→ **Task to carry out**
Arrange the entries below as a numbered list, leaving out blank lines, starting at the line that contains "Given: Click the print icon" and stopping after the line that contains "coord(1327,11)".

== Data supplied

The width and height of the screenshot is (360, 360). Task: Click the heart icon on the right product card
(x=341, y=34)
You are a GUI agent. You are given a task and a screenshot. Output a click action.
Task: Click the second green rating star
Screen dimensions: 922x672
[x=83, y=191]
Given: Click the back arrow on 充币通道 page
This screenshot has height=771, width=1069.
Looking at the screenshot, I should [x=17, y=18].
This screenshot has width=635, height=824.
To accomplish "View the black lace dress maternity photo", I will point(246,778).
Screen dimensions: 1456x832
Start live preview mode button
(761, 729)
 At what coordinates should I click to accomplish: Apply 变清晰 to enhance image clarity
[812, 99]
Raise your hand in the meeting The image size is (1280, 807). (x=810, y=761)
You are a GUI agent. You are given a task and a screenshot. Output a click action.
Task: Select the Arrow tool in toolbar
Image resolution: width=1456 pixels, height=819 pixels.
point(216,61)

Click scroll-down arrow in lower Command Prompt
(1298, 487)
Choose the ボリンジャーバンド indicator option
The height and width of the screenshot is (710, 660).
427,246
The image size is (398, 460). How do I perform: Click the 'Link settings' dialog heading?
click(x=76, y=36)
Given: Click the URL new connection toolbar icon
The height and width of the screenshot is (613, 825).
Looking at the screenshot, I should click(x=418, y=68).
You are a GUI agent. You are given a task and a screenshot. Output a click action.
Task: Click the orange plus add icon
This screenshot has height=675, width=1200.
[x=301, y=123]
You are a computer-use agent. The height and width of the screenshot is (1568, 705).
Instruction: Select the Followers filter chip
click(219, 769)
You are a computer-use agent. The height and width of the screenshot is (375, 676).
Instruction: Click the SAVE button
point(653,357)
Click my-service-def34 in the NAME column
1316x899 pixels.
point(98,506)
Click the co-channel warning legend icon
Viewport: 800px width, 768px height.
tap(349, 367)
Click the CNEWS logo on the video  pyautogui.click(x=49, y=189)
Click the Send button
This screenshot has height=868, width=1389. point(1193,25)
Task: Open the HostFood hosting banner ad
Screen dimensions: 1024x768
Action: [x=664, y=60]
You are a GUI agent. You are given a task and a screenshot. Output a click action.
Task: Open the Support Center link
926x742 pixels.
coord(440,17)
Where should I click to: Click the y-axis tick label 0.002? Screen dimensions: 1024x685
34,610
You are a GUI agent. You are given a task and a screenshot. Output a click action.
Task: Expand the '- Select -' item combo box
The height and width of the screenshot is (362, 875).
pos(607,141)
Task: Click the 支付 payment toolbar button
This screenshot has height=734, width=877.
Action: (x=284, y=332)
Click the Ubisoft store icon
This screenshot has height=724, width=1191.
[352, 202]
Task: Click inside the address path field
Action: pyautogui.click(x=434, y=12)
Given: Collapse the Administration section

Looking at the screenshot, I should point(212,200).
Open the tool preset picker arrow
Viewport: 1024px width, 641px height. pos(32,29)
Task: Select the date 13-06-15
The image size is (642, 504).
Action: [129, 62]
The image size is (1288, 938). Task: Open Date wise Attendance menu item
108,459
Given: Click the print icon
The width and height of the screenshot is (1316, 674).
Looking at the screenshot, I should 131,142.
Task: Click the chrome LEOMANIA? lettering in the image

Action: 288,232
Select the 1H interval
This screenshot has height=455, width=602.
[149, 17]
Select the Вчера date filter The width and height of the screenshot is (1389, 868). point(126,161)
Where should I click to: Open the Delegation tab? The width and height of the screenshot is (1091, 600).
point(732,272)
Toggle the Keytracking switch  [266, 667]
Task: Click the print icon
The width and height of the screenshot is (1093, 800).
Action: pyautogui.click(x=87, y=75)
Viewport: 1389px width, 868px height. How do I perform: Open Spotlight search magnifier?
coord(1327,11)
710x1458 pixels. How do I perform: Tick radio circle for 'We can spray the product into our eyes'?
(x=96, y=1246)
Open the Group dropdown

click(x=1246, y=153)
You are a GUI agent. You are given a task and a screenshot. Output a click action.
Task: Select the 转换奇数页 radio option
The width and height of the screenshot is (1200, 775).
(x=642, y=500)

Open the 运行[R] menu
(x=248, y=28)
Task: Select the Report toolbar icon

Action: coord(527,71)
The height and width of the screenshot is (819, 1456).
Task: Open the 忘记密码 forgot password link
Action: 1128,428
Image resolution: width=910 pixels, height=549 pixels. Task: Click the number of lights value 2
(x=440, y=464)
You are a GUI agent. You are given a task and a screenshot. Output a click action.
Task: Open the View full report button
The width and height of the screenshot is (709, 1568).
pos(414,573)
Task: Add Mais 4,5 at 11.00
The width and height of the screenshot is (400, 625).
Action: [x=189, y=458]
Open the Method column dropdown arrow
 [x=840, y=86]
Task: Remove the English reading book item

====

→ **Result**
1. Given: Click the print icon
2. The width and height of the screenshot is (1316, 674).
3. Looking at the screenshot, I should 131,142.
4. Task: Click the chrome LEOMANIA? lettering in the image
5. Action: 288,232
6. Select the 1H interval
7. This screenshot has height=455, width=602.
8. [149, 17]
9. Select the Вчера date filter The width and height of the screenshot is (1389, 868). point(126,161)
10. Where should I click to: Open the Delegation tab? The width and height of the screenshot is (1091, 600).
11. point(732,272)
12. Toggle the Keytracking switch  [266, 667]
13. Task: Click the print icon
14. The width and height of the screenshot is (1093, 800).
15. Action: pyautogui.click(x=87, y=75)
16. Viewport: 1389px width, 868px height. How do I perform: Open Spotlight search magnifier?
17. coord(1327,11)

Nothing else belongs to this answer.